* START EXTRACTED INFORMATION *
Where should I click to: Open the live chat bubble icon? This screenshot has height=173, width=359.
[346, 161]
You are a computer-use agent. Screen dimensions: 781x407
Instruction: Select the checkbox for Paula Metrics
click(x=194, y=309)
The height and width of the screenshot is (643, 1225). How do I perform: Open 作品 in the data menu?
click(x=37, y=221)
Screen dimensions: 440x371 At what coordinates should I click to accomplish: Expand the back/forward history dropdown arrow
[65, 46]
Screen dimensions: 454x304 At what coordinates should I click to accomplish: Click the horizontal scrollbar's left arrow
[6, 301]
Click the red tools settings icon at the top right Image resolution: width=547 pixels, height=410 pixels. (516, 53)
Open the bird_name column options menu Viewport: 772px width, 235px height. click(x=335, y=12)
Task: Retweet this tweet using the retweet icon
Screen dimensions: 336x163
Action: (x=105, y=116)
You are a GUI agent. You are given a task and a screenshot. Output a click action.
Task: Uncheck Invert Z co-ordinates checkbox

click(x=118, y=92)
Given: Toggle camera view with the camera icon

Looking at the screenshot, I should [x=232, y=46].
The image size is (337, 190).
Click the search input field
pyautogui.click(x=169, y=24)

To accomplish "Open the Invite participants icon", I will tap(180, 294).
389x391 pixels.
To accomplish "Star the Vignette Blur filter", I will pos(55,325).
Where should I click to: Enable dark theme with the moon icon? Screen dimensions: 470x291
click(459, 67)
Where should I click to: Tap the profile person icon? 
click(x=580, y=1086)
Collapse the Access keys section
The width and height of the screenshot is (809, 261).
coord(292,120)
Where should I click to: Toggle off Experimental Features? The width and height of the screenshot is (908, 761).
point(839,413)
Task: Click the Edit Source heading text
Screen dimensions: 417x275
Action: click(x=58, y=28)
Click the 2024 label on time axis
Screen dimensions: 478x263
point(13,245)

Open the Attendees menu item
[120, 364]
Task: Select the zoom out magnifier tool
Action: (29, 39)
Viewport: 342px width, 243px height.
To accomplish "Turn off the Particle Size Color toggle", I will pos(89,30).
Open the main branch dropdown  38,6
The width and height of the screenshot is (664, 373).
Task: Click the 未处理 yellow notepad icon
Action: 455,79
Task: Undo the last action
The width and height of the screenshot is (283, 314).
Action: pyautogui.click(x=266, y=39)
* END EXTRACTED INFORMATION *
- **WHAT THE TASK ASKS**: Please reproduce word for word the rows from the line containing "Task: Click the Edit Source heading text" through the last line of the rows, including both.

- **REPLY TO THE TASK**:
Task: Click the Edit Source heading text
Screen dimensions: 417x275
Action: click(x=58, y=28)
Click the 2024 label on time axis
Screen dimensions: 478x263
point(13,245)

Open the Attendees menu item
[120, 364]
Task: Select the zoom out magnifier tool
Action: (29, 39)
Viewport: 342px width, 243px height.
To accomplish "Turn off the Particle Size Color toggle", I will pos(89,30).
Open the main branch dropdown  38,6
The width and height of the screenshot is (664, 373).
Task: Click the 未处理 yellow notepad icon
Action: 455,79
Task: Undo the last action
The width and height of the screenshot is (283, 314).
Action: pyautogui.click(x=266, y=39)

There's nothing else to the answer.